Task description — With the pictures left out, retype exactly the lines below starting at the line that contains "Task: Click security code 838971 for 天马新材" and ending at the line that contains "Viewport: 800px width, 466px height.".

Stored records

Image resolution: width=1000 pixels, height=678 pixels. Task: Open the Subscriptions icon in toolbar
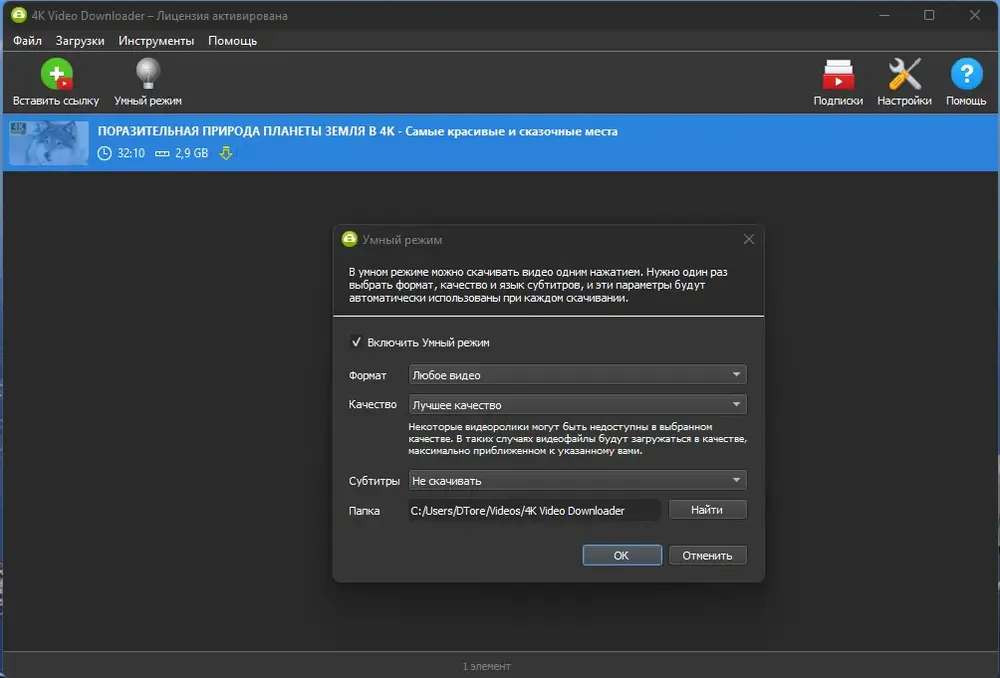pos(838,75)
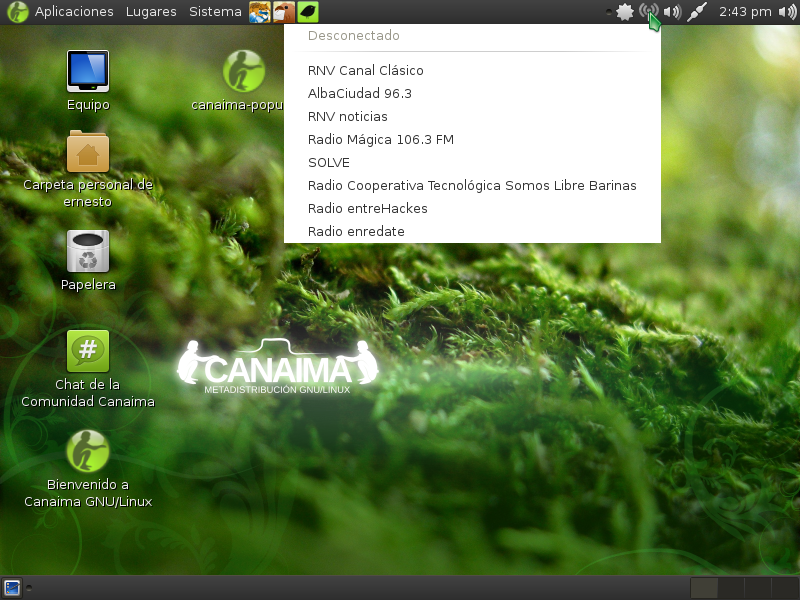Viewport: 800px width, 600px height.
Task: Choose Radio Mágica 106.3 FM
Action: coord(381,139)
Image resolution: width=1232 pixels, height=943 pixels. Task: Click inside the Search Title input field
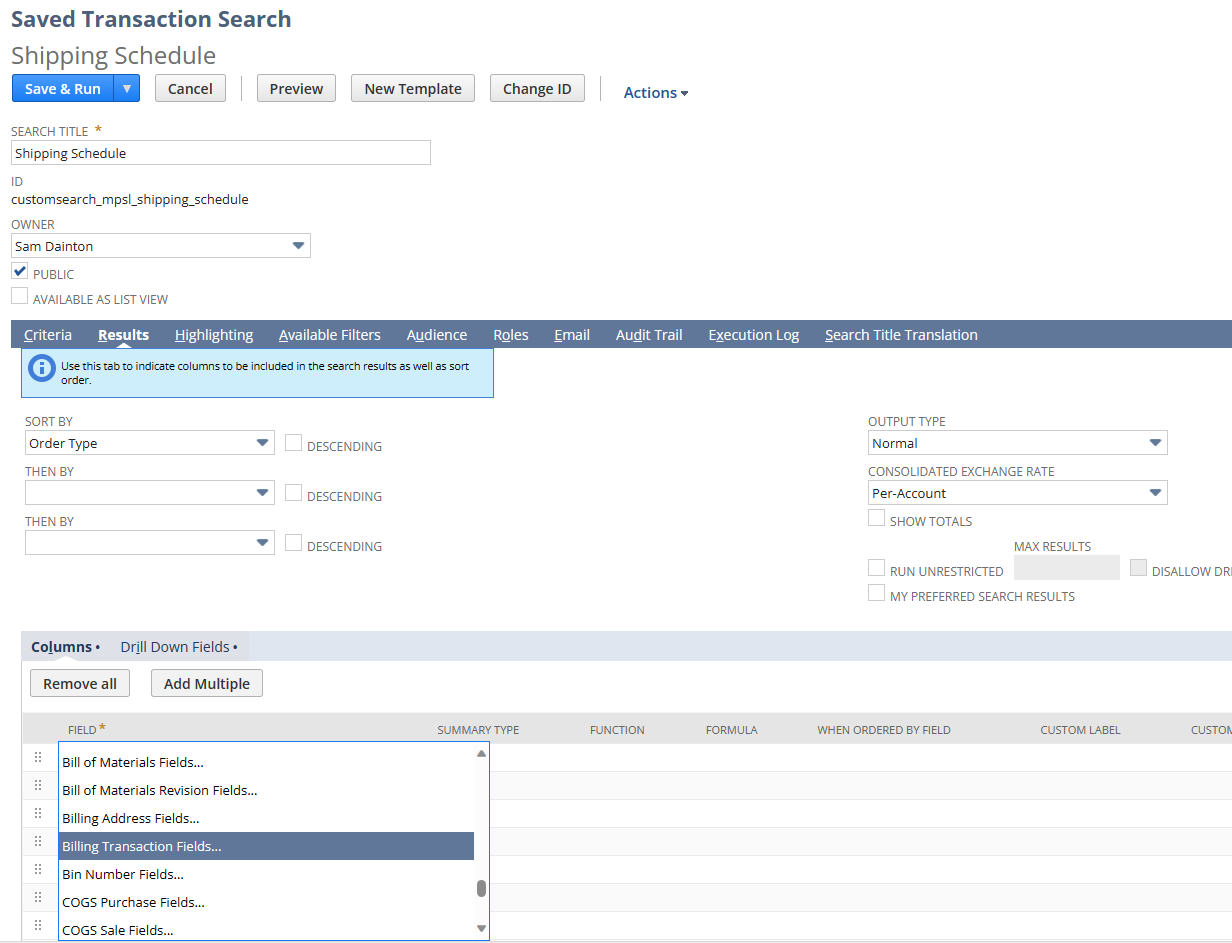pyautogui.click(x=220, y=152)
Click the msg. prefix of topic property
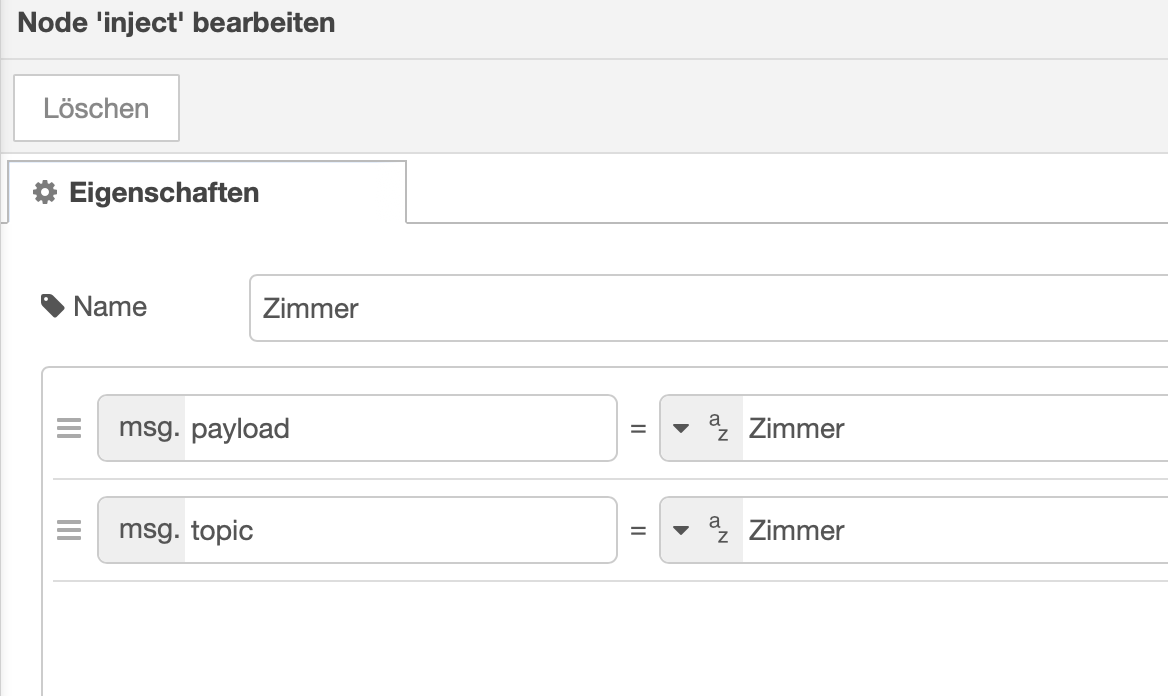 148,530
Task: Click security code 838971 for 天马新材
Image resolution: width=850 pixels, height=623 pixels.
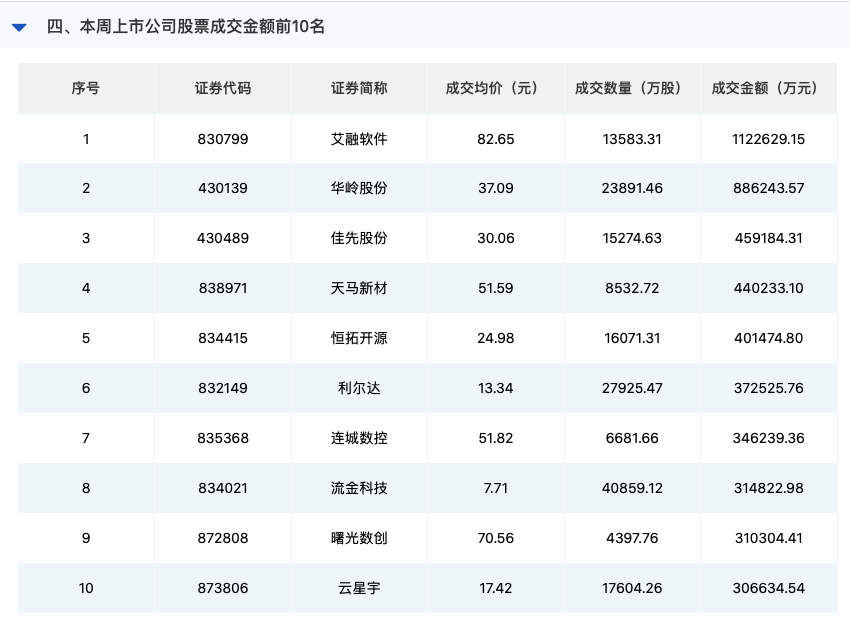Action: [222, 288]
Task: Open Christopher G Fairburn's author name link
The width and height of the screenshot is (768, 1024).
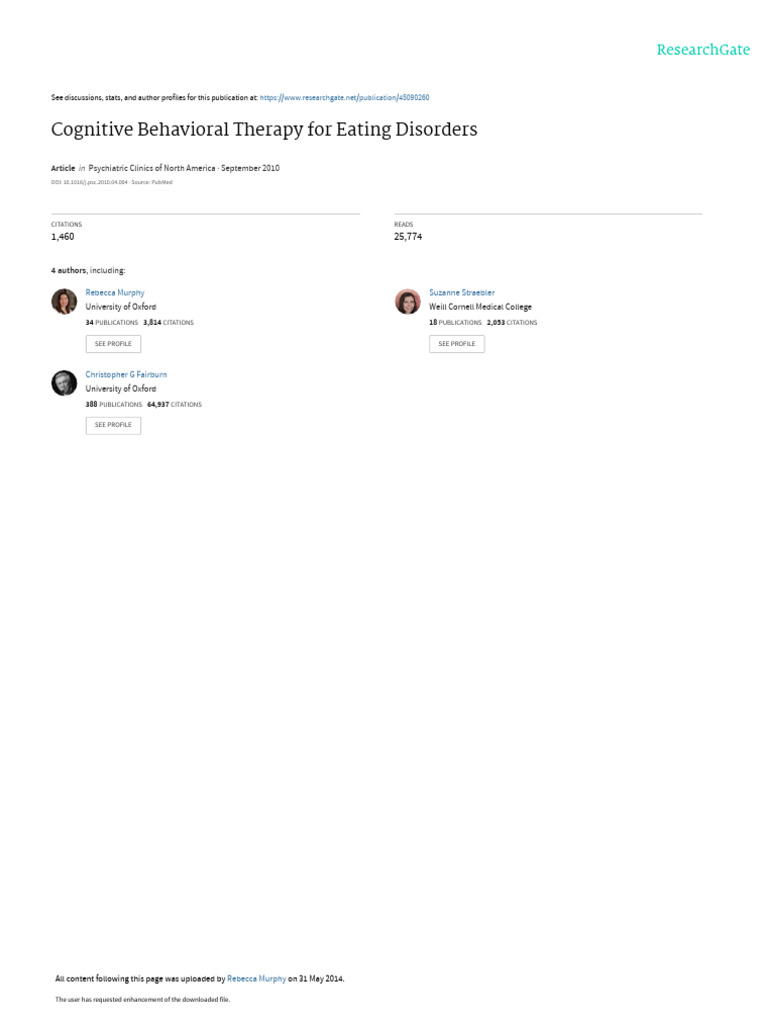Action: click(x=126, y=374)
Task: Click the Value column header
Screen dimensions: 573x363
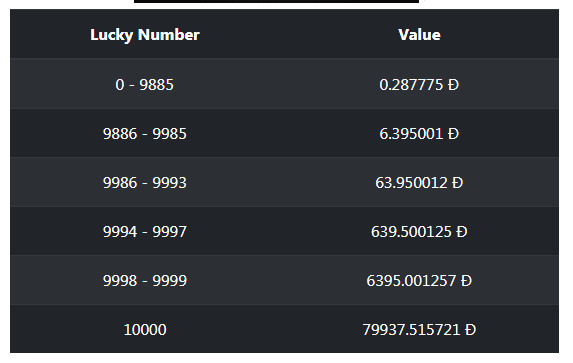Action: pyautogui.click(x=419, y=35)
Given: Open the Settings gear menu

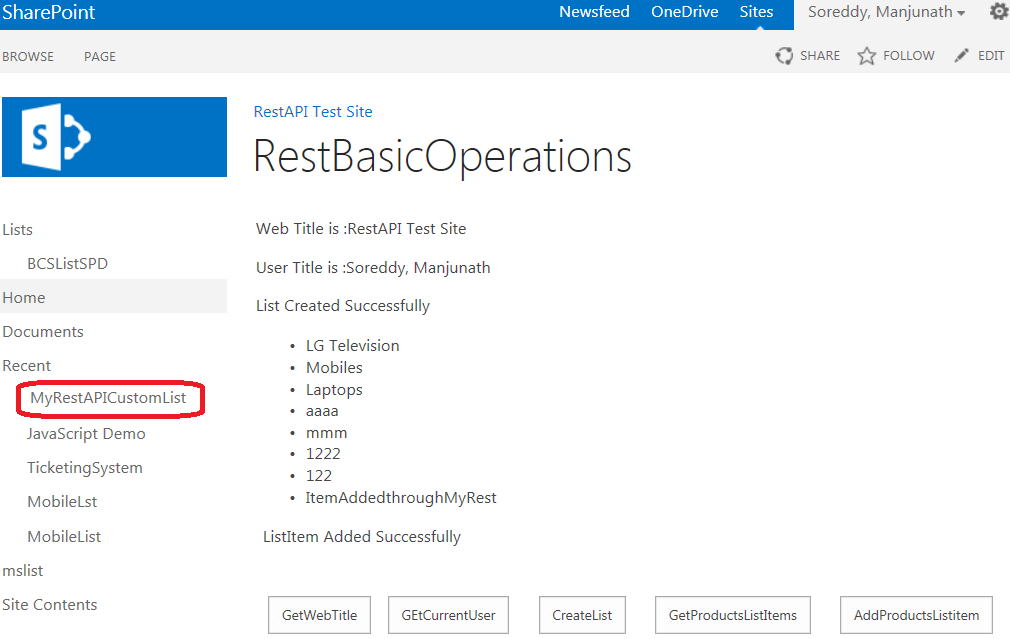Looking at the screenshot, I should pyautogui.click(x=998, y=12).
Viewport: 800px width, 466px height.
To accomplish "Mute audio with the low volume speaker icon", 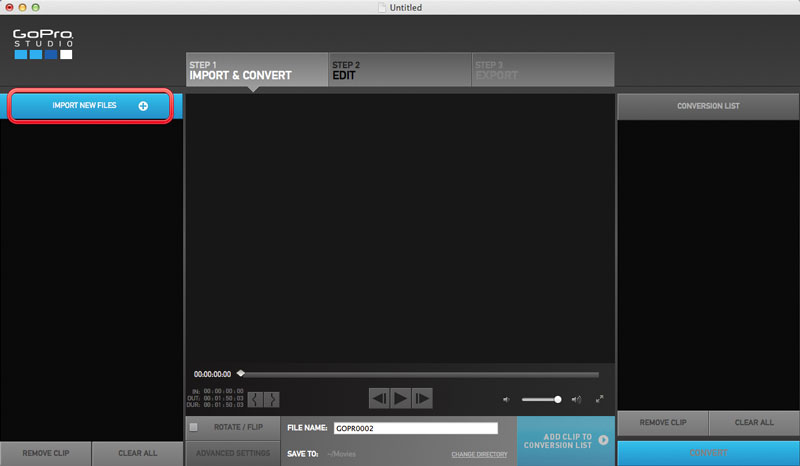I will (506, 399).
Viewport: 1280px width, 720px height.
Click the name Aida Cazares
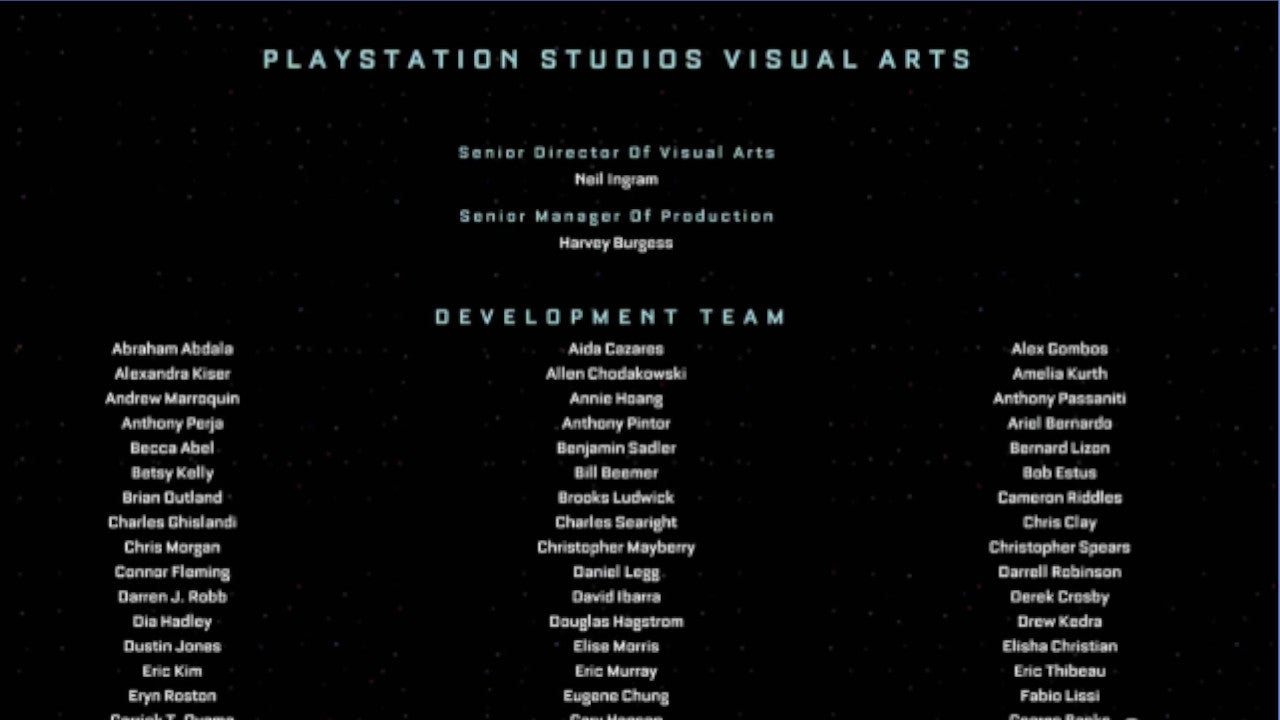[616, 349]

Result of this exercise —
Task: Click security code 838971 for 天马新材
Image resolution: width=850 pixels, height=623 pixels.
Action: [222, 288]
Task: Open Christopher G Fairburn's author name link
The width and height of the screenshot is (768, 1024).
Action: click(x=126, y=374)
Task: Click the Value column header
Screen dimensions: 573x363
Action: pyautogui.click(x=419, y=35)
Given: Open the Settings gear menu

Looking at the screenshot, I should pyautogui.click(x=998, y=12).
Viewport: 800px width, 466px height.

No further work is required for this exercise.